== Excerpt provided ==
Measured with three scenarios specific for panic disorder, social phobia and spider phobia. E-R scenarios were administered last.
Results – PTSD group showed higher danger ratings on scenarios with anxiety information relative to those without. Also, people high in ER have more difficulty distinguishing safety signals from danger signals compared to individuals low in ER.

== Provided records ==
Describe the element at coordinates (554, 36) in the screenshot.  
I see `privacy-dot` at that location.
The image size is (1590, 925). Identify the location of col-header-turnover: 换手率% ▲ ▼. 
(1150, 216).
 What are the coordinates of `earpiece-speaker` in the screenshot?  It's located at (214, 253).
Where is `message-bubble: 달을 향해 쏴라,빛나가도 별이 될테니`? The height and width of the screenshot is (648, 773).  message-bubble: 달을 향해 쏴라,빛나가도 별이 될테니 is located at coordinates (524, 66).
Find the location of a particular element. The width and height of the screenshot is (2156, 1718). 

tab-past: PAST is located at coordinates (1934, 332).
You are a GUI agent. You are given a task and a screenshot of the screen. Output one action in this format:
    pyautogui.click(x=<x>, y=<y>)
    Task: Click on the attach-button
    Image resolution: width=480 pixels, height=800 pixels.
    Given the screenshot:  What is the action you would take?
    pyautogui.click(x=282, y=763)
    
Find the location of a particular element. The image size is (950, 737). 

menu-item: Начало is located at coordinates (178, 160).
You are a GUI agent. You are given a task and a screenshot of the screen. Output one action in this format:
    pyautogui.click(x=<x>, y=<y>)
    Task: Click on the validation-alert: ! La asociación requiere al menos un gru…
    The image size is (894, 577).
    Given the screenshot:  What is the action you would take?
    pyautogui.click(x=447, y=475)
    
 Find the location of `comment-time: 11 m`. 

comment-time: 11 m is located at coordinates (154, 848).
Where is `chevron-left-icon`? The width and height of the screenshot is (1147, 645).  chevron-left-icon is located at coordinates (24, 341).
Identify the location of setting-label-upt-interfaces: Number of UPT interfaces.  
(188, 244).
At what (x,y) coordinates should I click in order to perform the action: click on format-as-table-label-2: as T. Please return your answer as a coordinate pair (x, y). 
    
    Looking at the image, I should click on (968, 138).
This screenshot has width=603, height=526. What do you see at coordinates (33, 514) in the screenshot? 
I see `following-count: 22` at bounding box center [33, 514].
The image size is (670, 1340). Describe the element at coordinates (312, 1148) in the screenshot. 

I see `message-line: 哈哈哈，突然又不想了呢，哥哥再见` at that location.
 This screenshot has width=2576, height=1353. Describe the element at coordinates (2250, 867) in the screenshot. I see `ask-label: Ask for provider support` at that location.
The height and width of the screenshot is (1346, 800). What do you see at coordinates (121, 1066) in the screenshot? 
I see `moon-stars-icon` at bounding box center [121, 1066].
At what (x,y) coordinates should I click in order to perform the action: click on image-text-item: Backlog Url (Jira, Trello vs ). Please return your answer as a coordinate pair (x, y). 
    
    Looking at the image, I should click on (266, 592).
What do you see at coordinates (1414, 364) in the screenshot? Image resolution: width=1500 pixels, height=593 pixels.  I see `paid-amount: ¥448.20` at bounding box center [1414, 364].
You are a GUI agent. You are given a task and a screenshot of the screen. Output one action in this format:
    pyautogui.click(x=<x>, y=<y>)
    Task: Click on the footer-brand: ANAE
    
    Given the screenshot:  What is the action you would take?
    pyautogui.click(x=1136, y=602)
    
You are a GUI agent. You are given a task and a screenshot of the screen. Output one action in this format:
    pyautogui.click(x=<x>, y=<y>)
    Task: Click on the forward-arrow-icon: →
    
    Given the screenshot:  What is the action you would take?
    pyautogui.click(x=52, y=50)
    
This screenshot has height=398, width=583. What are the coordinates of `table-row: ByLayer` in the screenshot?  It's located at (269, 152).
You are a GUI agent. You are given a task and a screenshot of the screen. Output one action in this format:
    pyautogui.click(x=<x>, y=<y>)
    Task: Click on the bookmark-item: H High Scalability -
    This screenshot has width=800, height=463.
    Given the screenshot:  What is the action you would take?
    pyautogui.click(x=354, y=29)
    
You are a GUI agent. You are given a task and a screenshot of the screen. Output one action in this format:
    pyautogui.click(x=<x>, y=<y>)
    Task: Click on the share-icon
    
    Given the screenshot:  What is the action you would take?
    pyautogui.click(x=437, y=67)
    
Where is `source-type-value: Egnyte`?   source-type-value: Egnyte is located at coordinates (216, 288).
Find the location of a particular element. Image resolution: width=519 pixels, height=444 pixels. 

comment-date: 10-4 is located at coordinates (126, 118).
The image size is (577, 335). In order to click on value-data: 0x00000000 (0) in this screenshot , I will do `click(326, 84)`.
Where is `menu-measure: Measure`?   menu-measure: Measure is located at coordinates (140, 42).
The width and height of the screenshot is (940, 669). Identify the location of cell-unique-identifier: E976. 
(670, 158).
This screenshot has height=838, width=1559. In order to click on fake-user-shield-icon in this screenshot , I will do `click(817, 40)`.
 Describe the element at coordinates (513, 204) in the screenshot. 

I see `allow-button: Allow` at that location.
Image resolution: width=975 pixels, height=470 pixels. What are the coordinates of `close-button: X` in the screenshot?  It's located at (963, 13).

== Things to do ==
1. According to the study excerpt, which group showed higher danger ratings on scenarios with anxiety information than on those without?
2. Reproduce everything in the study excerpt from "Results – PTSD" down to "individuals low in ER.".

== Expected outputs ==
1. The PTSD group.

2.
Results – PTSD group showed higher danger ratings on scenarios with anxiety information relative to those without. Also, people high in ER have more difficulty distinguishing safety signals from danger signals compared to individuals low in ER.